» Page text:
▼▼▼
CSIS established the Operational Data Analysis Centre (ODAC) in July 2006. The facility gathers metadata on a vast and unspecified number of Canadians, including email addresses, telephone numbers, and IP addresses of anyone who has been in contact with a person targeted by CSIS. This information is kept indefinitely, even after the targeted individual is no longer deemed a threat to national security.
In his ruling, Noel pointed to the extraordinary fact that, despite being tasked with authorizing CSIS warrants for data collection, the courts had no idea ODAC existed. “The Court had never before been fully informed of the existence of the program. The Court, during the hearings, learned that the program had been in existence since 2006 yet it had never heard nor seen any evidence on the matter,” he stated.
The judge emphasized that this represented the second time in three years CSIS had breached its “duty of candour,” i.e. had lied, to the courts. In 2013, Justice Richard Mosley found that CSIS systematically lied for years in a series of applications it made to the courts to secure authorization for wiretapping operations. The domestic spy agency had failed to disclose that it was collaborating with CSE (Communications Security Establishment), Canada’s foreign signals intelligence service, which is part of the NSA-led “Five Eyes” alliance and is formally prohibited from collecting information on Canadians.
CSIS director Michel Coulombe released a statement in which he insisted that politicians were informed about the work of ODAC. “The creation of ODAC ... was presented to the Minister of Public Safety in July, 2006, explaining the requirement for advanced analytics and the ability of ODAC to retain data, including metadata, for extended periods of time,” Coulombe said. “The minister was also briefed on the program in March, 2010.”
▲▲▲
» Entries provided:
▼▼▼
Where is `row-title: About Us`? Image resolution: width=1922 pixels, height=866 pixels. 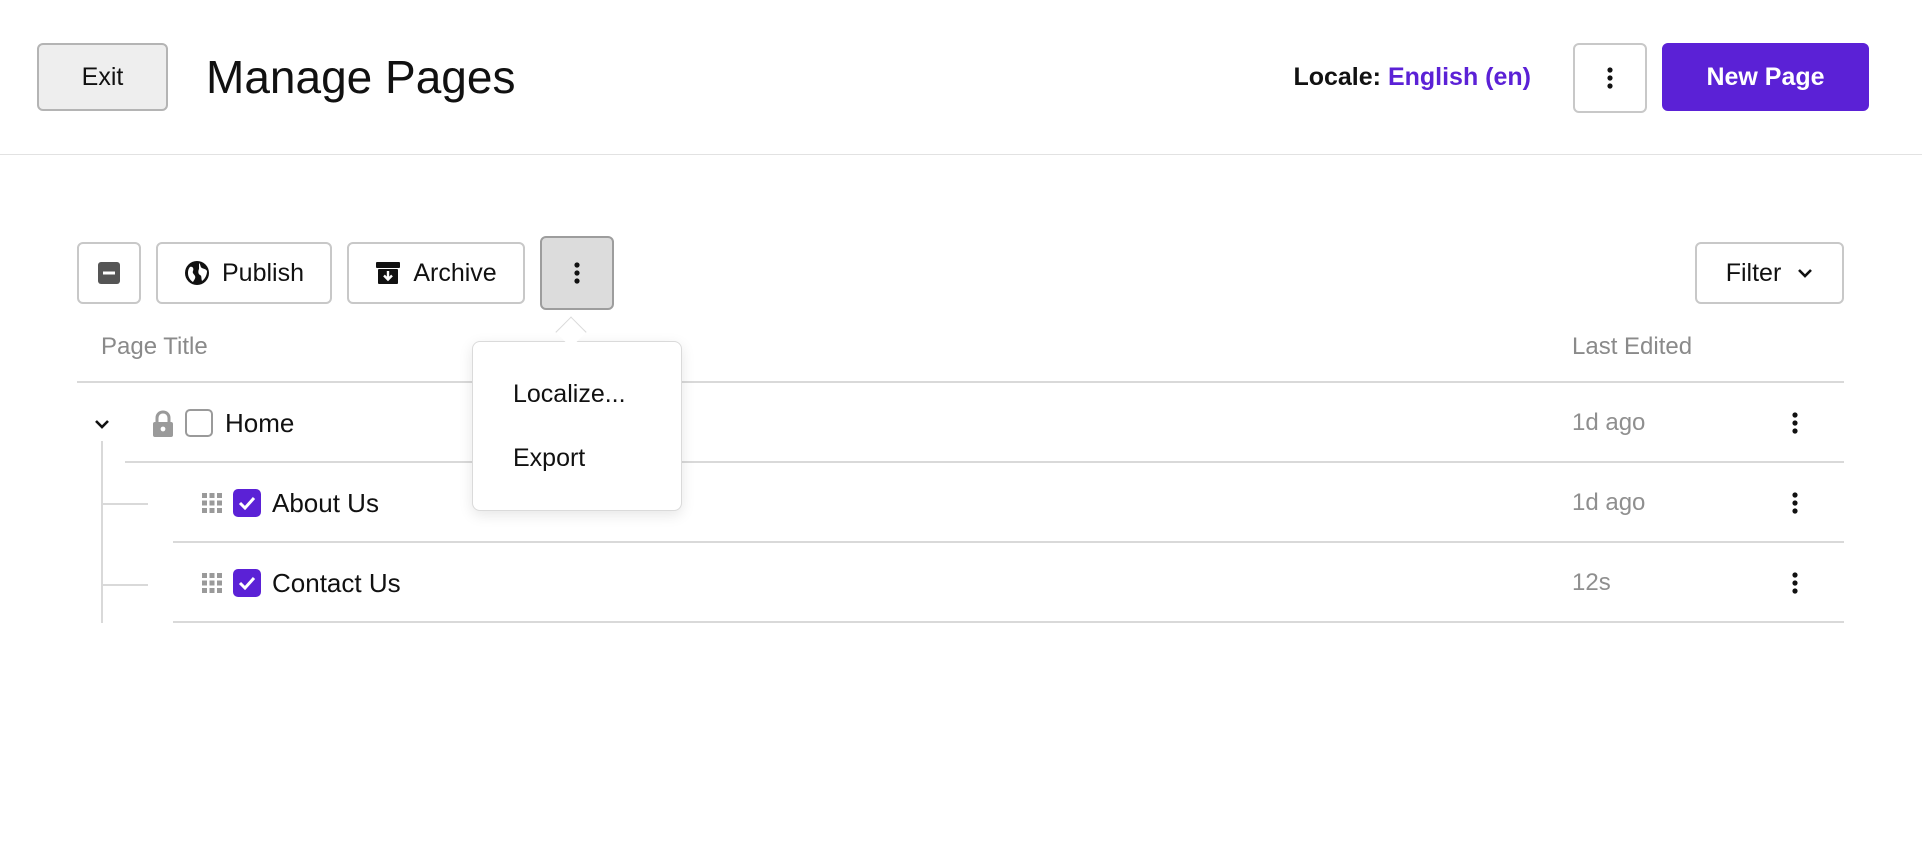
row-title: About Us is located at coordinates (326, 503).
▲▲▲
▼▼▼
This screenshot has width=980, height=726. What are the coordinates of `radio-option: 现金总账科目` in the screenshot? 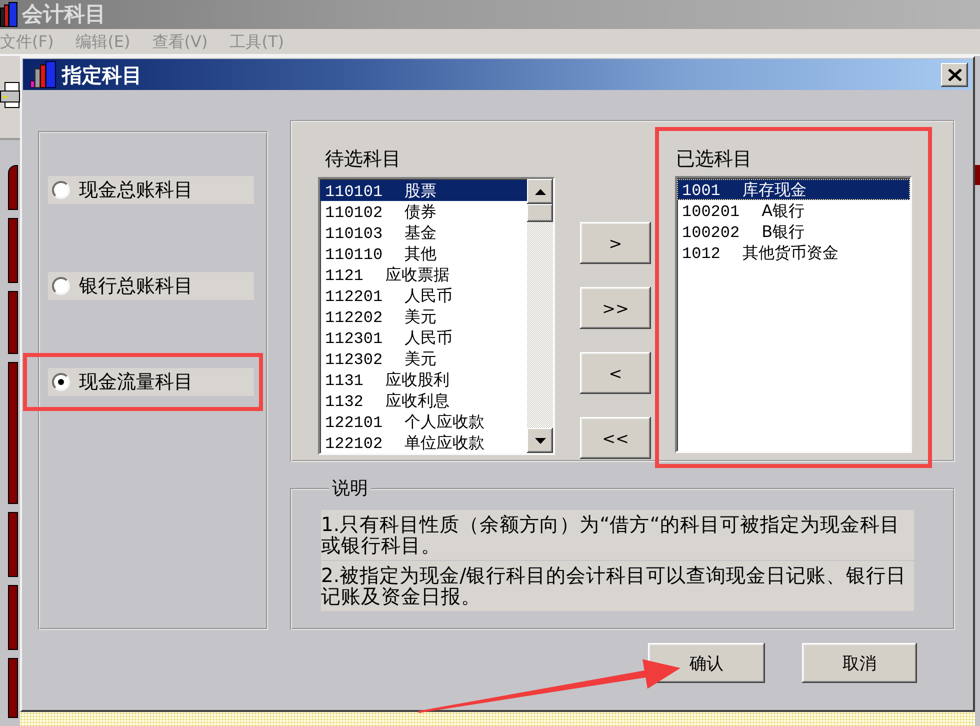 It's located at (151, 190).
▲▲▲
» Task instructions:
- a) Answer these about the passage on CSIS and ODAC, please:
(i) In what month and year did CSIS set up ODAC?
(ii) In what year did Justice Richard Mosley find that CSIS had lied in its wiretapping applications?
(iii) According to Coulombe, when was the minister briefed on the program a second time?
- b) Carry the passage on CSIS and ODAC forward from its last sentence.

» Outputs by task:
- a)
(i) July 2006
(ii) 2013
(iii) March 2010

- b)
Coulombe added that all access to the illegally collected data has been halted. Significantly, however, the store of metadata has not been destroyed, but continues to be expanded because CSIS has other means of increasing its volume. Provisions in Bill C-51, passed by the Harper Conservatives with the support of the Liberals in 2015, mean that CSIS can collect data from 17 government departments without a warrant, including the Canada Revenue Agency, the border service and CSE. As Noel noted, this meant CSIS now has free access to such information as Canadians’ tax returns.
Stockwell Day, the former Conservative Public Safety Minister in the first Harper government, claimed ignorance of the program in an interview with CBC. Current Liberal Public Safety Minister Ralph Goodale asserted he only became aware of CSIS’ illegal activities several weeks ago when he received a version of Noel’s judgement.
Such denials are hardly credible. Concern about the indefinite holding of metadata was first raised in a Security Intelligence Review Committee (SIRC) report issued in January. SIRC is the watchdog tasked with overseeing CSIS’ activities and is made up of government appointees. In a further report issued this fall, SIRC accused CSIS of breaching the condition that it only collect data which is “strictly necessary,” saying instead that the intelligence agency was ingesting data in bulk.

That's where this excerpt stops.